#### TEXT SEGMENT
------
Tornadoes may have touched down near the nation's capital on Friday. National Weather Service meteorologist Isha Renta told The Associated Press that investigators are reviewing radar data and assessing damage in Virginia’s Loudoun County as well as the Maryland counties of Carroll, Frederick and Montgomery to confirm this.

As much as 4 inches (10 centimeters) of snow fell overnight in Ohio, part of a band of snowy weather stretching from Tennessee to Maine. Blowing snow contributed to several accidents in the Akron area, and the Ohio Department of Transportation urged people to make room for nearly 1,300 state crews working to improve the icy conditions.

Earlier, the weather system destroyed mobile homes in Mississippi, Alabama and Florida, caused mudslides in Tennessee and Kentucky and flooded communities that shoulder waterways across the Appalachian region, where the weather service warned of a continuing risk of flooding.
------
#### PROVIDED DATA

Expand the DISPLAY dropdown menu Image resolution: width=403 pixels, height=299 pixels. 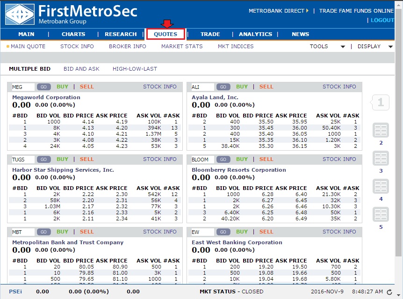[x=391, y=46]
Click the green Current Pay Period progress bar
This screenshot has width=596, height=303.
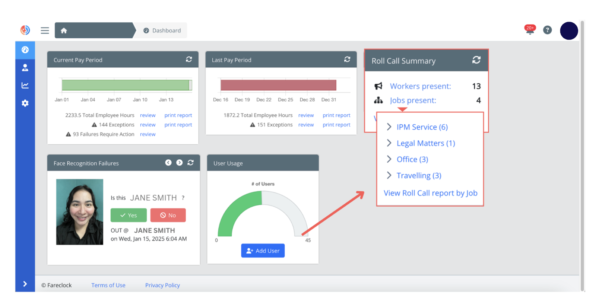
------
#### EXERCISES
(1) List every county named in the storm report that precedes the data.
(2) Resume the storm report after its final sentence.

#### RESPONSES
(1) Loudoun County, Carroll, Frederick, Montgomery

(2)
The Tennessee Valley Authority warned that people residing near rivers and lakes should prepare for rapidly changing water levels. The TVA is managing rising water behind 49 dams to avert major flooding, but with more rain expected next week, the agency may have to release water downstream, said James Everett, senior manager of the TVA's river forecast center in Knoxville, Tennessee.

School districts canceled classes in state after state as bad weather rolled through.

Up to 8 inches (20 centimeters) of snow was predicted in West Virginia, and in Virginia, Gov. Ralph Northam declared a state of emergency because of heavy rains and extreme flooding. More than 500 people in southwestern Virginia had to be rescued from their homes as the waters rose, he said Thursday night.

Tornadoes caused minor damage in the Tampa Bay, Florida, area, where a tree was blown onto a mobile home, trapping an elderly woman who was later hospitalized, and a crane topped over at an interstate construction site on I-275.

Authorities confirmed five storm-related fatalities, in Alabama, South Carolina, North Carolina and Tennessee.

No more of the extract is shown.